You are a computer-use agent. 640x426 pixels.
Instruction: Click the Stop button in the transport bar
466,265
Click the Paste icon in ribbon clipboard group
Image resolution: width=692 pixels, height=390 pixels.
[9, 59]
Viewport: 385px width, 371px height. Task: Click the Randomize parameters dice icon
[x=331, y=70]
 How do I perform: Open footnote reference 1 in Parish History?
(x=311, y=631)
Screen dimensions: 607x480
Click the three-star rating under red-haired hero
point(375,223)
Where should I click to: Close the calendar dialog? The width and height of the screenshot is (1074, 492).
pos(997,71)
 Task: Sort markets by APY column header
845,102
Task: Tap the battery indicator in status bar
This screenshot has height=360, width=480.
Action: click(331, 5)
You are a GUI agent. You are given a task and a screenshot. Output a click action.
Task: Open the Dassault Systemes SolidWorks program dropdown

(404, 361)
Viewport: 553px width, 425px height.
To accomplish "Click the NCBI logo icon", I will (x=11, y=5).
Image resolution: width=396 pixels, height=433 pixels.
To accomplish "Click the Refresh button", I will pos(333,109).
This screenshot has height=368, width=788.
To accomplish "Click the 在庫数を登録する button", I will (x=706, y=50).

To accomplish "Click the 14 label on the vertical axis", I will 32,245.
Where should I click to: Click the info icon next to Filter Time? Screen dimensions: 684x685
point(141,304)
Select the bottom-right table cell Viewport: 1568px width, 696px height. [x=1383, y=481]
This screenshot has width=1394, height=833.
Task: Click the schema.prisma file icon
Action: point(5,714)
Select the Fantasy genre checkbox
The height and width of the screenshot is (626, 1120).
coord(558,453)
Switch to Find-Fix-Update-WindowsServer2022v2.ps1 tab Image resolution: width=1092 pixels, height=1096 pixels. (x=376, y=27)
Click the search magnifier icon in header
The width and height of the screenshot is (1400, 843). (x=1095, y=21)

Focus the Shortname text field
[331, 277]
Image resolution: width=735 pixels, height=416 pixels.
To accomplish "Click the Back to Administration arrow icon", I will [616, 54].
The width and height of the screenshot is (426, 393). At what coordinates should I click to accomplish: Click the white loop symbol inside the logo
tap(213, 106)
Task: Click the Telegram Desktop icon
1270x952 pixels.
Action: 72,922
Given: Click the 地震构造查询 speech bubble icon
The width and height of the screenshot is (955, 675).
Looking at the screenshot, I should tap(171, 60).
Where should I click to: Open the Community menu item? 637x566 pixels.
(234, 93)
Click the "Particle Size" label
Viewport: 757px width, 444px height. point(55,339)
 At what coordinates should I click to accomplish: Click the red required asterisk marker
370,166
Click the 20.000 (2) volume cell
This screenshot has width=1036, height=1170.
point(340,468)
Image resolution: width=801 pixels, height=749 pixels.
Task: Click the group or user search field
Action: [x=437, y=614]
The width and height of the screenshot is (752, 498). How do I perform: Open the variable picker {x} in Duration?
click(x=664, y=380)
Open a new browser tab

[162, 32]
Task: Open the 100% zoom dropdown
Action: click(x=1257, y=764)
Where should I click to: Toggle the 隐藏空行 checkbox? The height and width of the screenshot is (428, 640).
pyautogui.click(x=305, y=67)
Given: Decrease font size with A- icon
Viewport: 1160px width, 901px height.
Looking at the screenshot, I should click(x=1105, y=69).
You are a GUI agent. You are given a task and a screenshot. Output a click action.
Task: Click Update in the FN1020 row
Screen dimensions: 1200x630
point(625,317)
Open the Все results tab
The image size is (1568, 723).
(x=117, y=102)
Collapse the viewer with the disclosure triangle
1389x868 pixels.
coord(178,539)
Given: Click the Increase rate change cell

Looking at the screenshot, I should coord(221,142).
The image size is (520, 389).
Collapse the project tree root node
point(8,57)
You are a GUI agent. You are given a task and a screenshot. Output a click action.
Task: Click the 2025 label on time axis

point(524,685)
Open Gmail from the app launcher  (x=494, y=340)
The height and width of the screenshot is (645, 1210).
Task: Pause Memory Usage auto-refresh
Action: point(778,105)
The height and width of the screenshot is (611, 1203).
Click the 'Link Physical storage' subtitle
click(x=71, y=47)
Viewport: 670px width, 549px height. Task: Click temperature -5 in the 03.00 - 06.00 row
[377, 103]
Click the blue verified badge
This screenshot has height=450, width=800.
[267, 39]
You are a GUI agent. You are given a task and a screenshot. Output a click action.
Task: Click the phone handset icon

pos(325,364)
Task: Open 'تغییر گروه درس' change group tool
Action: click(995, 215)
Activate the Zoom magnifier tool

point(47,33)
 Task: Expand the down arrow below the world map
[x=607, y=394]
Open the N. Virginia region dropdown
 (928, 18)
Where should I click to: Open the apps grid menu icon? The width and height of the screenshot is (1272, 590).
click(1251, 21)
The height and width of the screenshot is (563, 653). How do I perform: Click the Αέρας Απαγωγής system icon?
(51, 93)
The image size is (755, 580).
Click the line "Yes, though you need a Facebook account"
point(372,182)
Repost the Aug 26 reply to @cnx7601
::::::::::
Once you find the line with "Click the three-star" above, print it and every line after it up to and including the line with "Task: Tap the battery indicator in status bar", exactly as written and nothing else.

## Finished exercise
Click the three-star rating under red-haired hero
point(375,223)
Where should I click to: Close the calendar dialog? The width and height of the screenshot is (1074, 492).
pos(997,71)
 Task: Sort markets by APY column header
845,102
Task: Tap the battery indicator in status bar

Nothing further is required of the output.